How to ensure you avoid penalties and interest on late-paid tax

Earlier this year, a new rule requiring capital gains tax (CGT) on UK residential property to be reported and paid to HMRC within 30 days kicked in. This ushered in another change to tax rules affecting residential property owners, which seeks to raise more tax from the disposal of additional homes and to collect this tax quicker.

For many of the 1.2 million disposals of residential property in the UK each year, there will be no CGT liability due to private residence relief. This applies if the residential property is your home and it’s been used solely as your private residence during the time it was owned.

But many buy-to-let landlords, second homeowners or accidental landlords are in the firing line when it comes to being a target of this tax change.

Should you make a gain on the disposal of additional residential property in 2020/21, the 30-day rule will require this tax to be paid considerably earlier.

Failure to do so could result in penalties and interest on any late-paid tax.

Although this article is written from the perspective of an individual taxpayer, the same principles will now also apply to trustees who sell or dispose of a UK residential property held within a trust.

What is the 30-day rule?
Before 6 April 2020, any CGT owed was paid when filing your self-assessment tax return on or before 31 January following the end of the tax year in which the additional residential property was sold. This could be anywhere between 10 and 22 months after the sale had been completed.

For example, if you sold a residential property on 6 April 2019, it needs to be reported on your 2019/20 self-assessment tax return which must be filed on or before midnight on 31 January 2021. Any tax due must be paid by that date as well.

From 6 April 2020, anyone making a taxable gain from the sale of UK residential property will have to pay the tax owed within 30 days of the completion date.

How to pay within 30 days
To do this, you need to submit an online CGT disposal return. The tax paid will be treated as a ‘payment on account’ of the capital gains tax for the tax year.

In calculating the tax due, you are able to offset capital losses already incurred at this point. Although you need to report such disposals within 30 days, you will also still need to report the disposal on your annual self-assessment tax return.

Through self-assessment, your final CGT liability will be calculated on all asset disposals you have made during the tax year. Any additional CGT will be due on top of any CGT payments on account you’ve already made. It is only at this point that you will be able to claim a refund if you have overpaid CGT within the tax year.

However, from 14 October 2020, it has been possible to amend the online return after the 30-day window as long as it is still within the normal self-assessment amendment window. Such amendments are allowed only if the return could have included the amendment originally, by reference to things which have already occurred.

Any changes that do not meet this criteria will still need to be dealt with via the self-assessment tax return instead.

Who needs to report within 30 days?

Provided data>
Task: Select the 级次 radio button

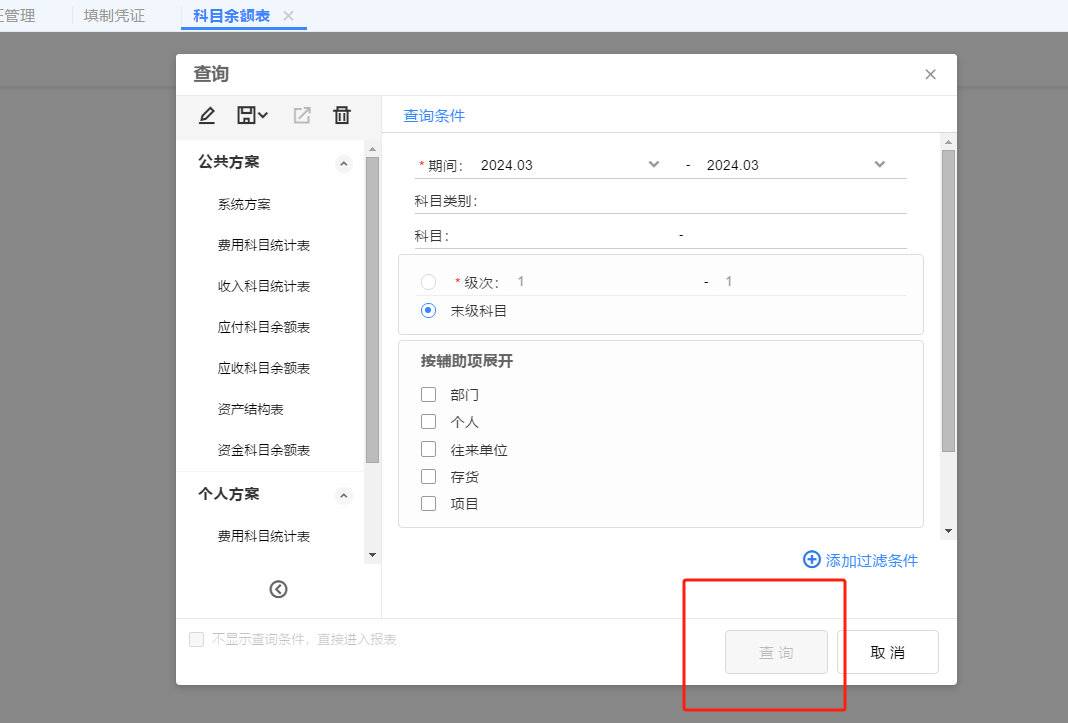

Work instructions>
1/ Decide whether each statement agrees with the article on the 30-day tax rule: (a) before 6 April 2020, CGT could be paid as much as 22 months after a sale was completed; (b) a refund of overpaid CGT can be claimed with the online CGT disposal return; (c) the same principles apply to trustees who sell a UK residential property held in a trust. Answer yes or no for each, and quote the words from the article that settle it.
2/ From the article on the 30-day tax rule, reproduce word for word the part starting with "What is the" and going on through "had been completed.".

Exercise results>
1/
(a) Yes: "This could be anywhere between 10 and 22 months after the sale had been completed."
(b) No: "Through self-assessment, your final CGT liability will be calculated on all asset disposals you have made during the tax year. Any additional CGT will be due on top of any CGT payments on account you’ve already made. It is only at this point that you will be able to claim a refund if you have overpaid CGT within the tax year."
(c) Yes: "the same principles will now also apply to trustees who sell or dispose of a UK residential property held within a trust."

2/
What is the 30-day rule?
Before 6 April 2020, any CGT owed was paid when filing your self-assessment tax return on or before 31 January following the end of the tax year in which the additional residential property was sold. This could be anywhere between 10 and 22 months after the sale had been completed.